In reality, the only way you are going to get no hash collisions in a set of 2³² different strings is if you select or generate the strings. Even forming the set by selecting randomly generated strings is going to be computationally expensive. To produce such a set efficiently, you would need to exploit the properties of the String::hashCode algorithm, which (fortunately) is specified.

Answer 2

Yes this is possible, because one of the contract between equals() & hashCode() method of Object class is.......... If two object are not equal according to equals() method then there is no guaranty that their hashCode will be same, the hashCode may/may not be equal. i.e, if obj1.equals(obj2) return false then obj1.hashCode()==obj2.hashCode() may/may not return true. Example:

    String str1 = "FB";
    String str2 = "Ea";
    System.out.println(str1.equals(str2));// false
    System.out.println(str1.hashCode() == str2.hashCode()); // true

Answer 3

Yes, it is entirely possible. The probability of a string (or some other object type -- just assuming you'll be using strings in this example) having the same hashcode as some other string in a collection, depends on the size of that collection (assuming that all strings in that collection are unique). The probabilities are distributed as follows:

• With a set of size ~9,000, you'll have a 1% chance of two strings colliding with a hash in the set
• With a set of size ~30,000, you'll have a 10% chance of two strings colliding with a hash in the set
• With a set of size ~77,000, you'll have a 50% chance of two strings colliding with a hash in the set

The assumptions made, are:

• The hashCode function has no bias
• Each string in the aforementioned set is unique

This site explains it clearly: http://eclipsesource.com/blogs/2012/09/04/the-3-things-you-should-know-about-hashcode/ (Look at "the second thing you should know")

Answer 4

A Java hash code is 32bits. The number of possible strings it hashes is infinite.

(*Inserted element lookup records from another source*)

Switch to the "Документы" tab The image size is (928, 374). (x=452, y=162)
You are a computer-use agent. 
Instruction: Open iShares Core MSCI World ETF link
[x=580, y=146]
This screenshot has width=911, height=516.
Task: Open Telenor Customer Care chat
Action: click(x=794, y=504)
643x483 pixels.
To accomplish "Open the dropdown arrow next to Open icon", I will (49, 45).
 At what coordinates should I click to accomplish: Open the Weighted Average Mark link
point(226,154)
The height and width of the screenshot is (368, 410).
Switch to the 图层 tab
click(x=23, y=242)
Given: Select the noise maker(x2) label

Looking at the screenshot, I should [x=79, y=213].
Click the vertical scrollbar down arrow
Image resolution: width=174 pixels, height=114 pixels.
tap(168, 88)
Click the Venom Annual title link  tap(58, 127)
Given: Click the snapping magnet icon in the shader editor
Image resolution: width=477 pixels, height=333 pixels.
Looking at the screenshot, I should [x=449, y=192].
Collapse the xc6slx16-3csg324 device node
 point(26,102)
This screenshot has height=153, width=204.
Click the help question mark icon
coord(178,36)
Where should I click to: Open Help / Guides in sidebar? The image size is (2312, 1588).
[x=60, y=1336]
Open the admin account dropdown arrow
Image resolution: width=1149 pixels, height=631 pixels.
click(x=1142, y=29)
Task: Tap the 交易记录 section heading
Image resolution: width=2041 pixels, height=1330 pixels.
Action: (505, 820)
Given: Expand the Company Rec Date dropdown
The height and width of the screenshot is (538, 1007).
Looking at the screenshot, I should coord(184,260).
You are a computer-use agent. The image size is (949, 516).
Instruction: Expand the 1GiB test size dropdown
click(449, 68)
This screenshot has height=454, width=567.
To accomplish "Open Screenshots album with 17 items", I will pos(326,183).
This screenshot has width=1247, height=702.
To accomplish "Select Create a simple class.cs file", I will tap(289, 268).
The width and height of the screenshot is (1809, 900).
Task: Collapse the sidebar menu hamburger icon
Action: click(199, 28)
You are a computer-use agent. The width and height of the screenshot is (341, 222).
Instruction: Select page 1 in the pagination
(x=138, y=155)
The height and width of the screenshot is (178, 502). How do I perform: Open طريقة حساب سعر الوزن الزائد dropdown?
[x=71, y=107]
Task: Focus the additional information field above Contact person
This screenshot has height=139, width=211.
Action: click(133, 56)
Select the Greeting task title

So yes, there will be collisions. The percentage is meaningless - there is an infinite number of items (strings) and a finite number of possible hashes.

Answer 5

"tensada".hashCode()
"friabili".hashCode());

The java hash function return equal values here.

Answer 6

This wouldn't directly answer your question, but I hope it helps.

The below is from the source code of java.lang.String.

/**
 * Returns a hash code for this string. The hash code for a
 * <code>String</code> object is computed as
 * <blockquote><pre>
 * s[0]*31^(n-1) + s[1]*31^(n-2) + ... + s[n-1]
 * </pre></blockquote>
 * using <code>int</code> arithmetic, where <code>s[i]</code> is the
 * <i>i</i>th character of the string, <code>n</code> is the length of
 * the string, and <code>^</code> indicates exponentiation.
 * (The hash value of the empty string is zero.)
 *
 * @return  a hash code value for this object.
 */
public int hashCode() {
    int h = hash;
    int len = count;
    if (h == 0 && len > 0) {
    int off = offset;
    char val[] = value;

        for (int i = 0; i < len; i++) {
            h = 31*h + val[off++];
        }
        hash = h;
    }
    return h;
}